I know I am spoiled. I have Google apps (search included) at my fingertips. I can use 37Signal apps to communicate complex ideas around my projects. I can communicate back and forth with web power users in an instant from almost any location without e-mail by using services like Twitter.

However, as I look at other apps I have no choice to use such as the web interface for my bank, government websites, or the CRM software at my last job, I am very intolerant of old, bad software. I expect that this software should not make me think. I only want to think about how to solve hard problems once, and then have have a software solve the problem when it comes up. In other words, I think software should do the repetitive mental heavy lifting.
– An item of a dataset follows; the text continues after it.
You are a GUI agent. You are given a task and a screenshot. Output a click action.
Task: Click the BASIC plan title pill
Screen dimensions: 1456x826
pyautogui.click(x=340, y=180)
When a great design ecosystem along with a great feedback channel to the designers and developers is available, we become even more spoiled. But I don’t think the spoilage is a bad thing. It creates an awareness for good design. It creates an awareness for the need for UI and UX designers. It creates awareness of the advantages of user feedback channels. It creates an awareness that rapidly releasing new code helps designers make better choices.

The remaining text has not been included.